Συντάκτης: Phil Pennock Ημερομηνία: Προς: John Horne Υ/ο: Exim users Αντικείμενο: Re: [exim] malware_name not reporting correct name?
On 2010-08-27 at 14:41 +0100, John Horne wrote: > On Fri, 2010-08-27 at 14:28 +0100, John Horne wrote:
> > Hello,
> >
> > Using exim 4.72 I have been trying to track down a problem where mail
> > with some form of detected malware has been rejected. We tend to reject
> > anything detected by ClamAV's own signatures, but mark those which are
> > 'UNOFFICIAL'. This has worked fine, but we are now seeing some mail
> > rejected and the reported malware name - from the malware_name variable
> > is (e.g.): 457)
> >
> > This is the actual name being reported by 'malware_name' - '457)'.
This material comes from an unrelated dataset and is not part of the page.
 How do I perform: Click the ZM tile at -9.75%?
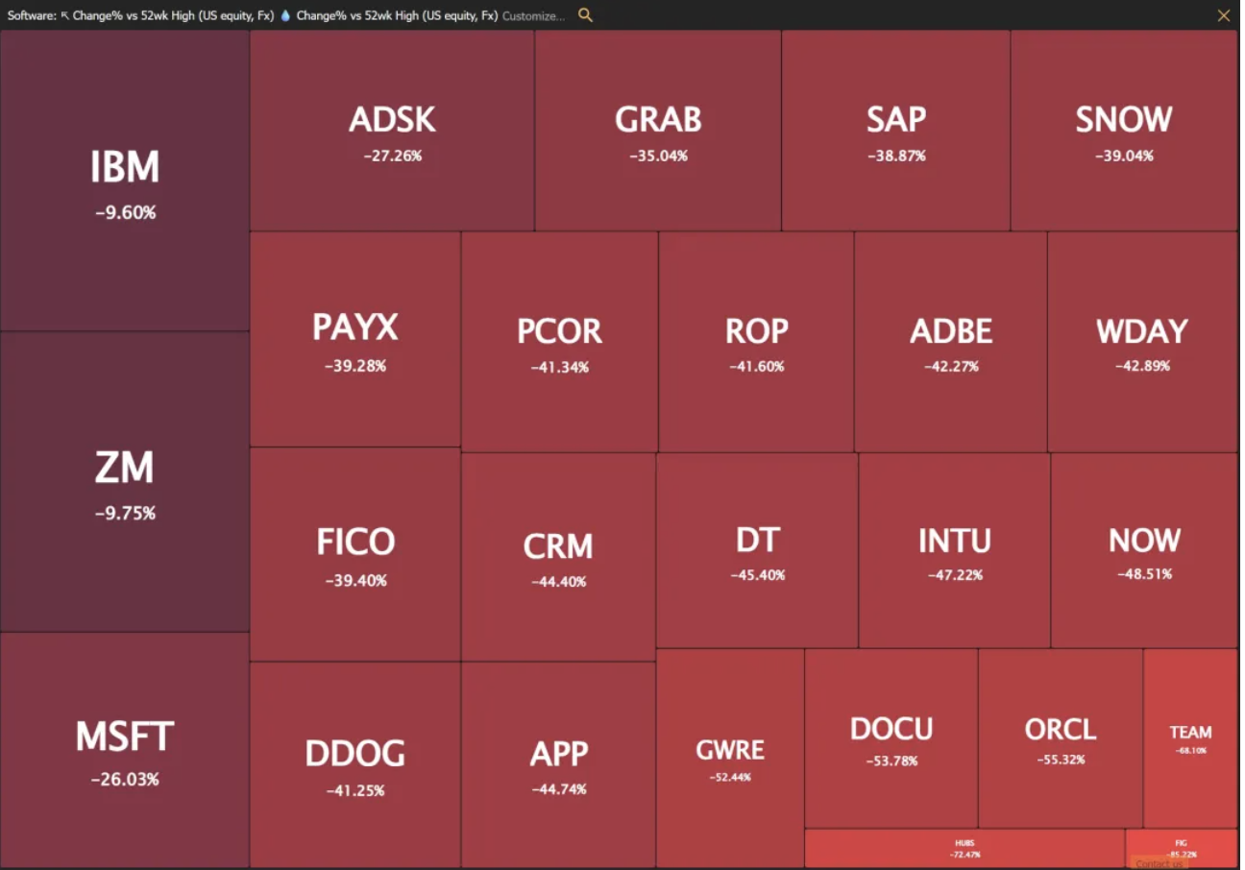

> > Our logs show that other messages have been rejected, with the number in
> > the message varying.
> >
> > It seems that the InetMsg spamdomain third-party signatures are being
> > reported by ClamAV as (e.g.):
> > INetMsg.SpamDomain-2m.engduates_com.UNOFFICIAL(924747f3c8e4b999eb887c755839021b:457)
> > Our clamd log file shows the same name as being detected.
> >
> A bit more info:
>
> We are using ClamAV 0.96.2 and have enabled the 'ExtendedDetectionInfo
> yes' option. this is where the '(...:457)' comes from. We have now
> disabled the 'ExtendedDetectionInfo' option and the malware_name is
> reporting the names correctly.
This is very plausible. The expected results from ClamAV are:
infected: -> "<filename>: <virusname> FOUND"
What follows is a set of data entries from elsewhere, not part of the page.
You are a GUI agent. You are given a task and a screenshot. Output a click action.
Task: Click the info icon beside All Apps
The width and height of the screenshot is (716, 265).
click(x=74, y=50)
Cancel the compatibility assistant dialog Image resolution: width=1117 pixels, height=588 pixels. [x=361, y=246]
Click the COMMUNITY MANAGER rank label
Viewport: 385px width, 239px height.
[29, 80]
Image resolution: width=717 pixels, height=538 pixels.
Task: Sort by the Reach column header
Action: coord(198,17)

not-infected: -> "<filename>: OK"
error: -> "<filename>: <errcode> ERROR
and the code does a strrchr() to find the colon. FWIW, this parsing has
not (yet) changed with the 4.73 ClamAV re-working, so an upgrade won't
help you.
The documentation for ClamAV only documents the FOUND and OK cases and
states that "When a virus is found its name is printed between the
filename: and FOUND strings."
Clearly the parse logic in Exim needs to be a little more careful. I'm
apparently in the middle of developing a head-cold which is messing up
my ability to think clearly, so don't feel that any code I wrote now
would be worth the electrons used to encode it. So, patches welcome.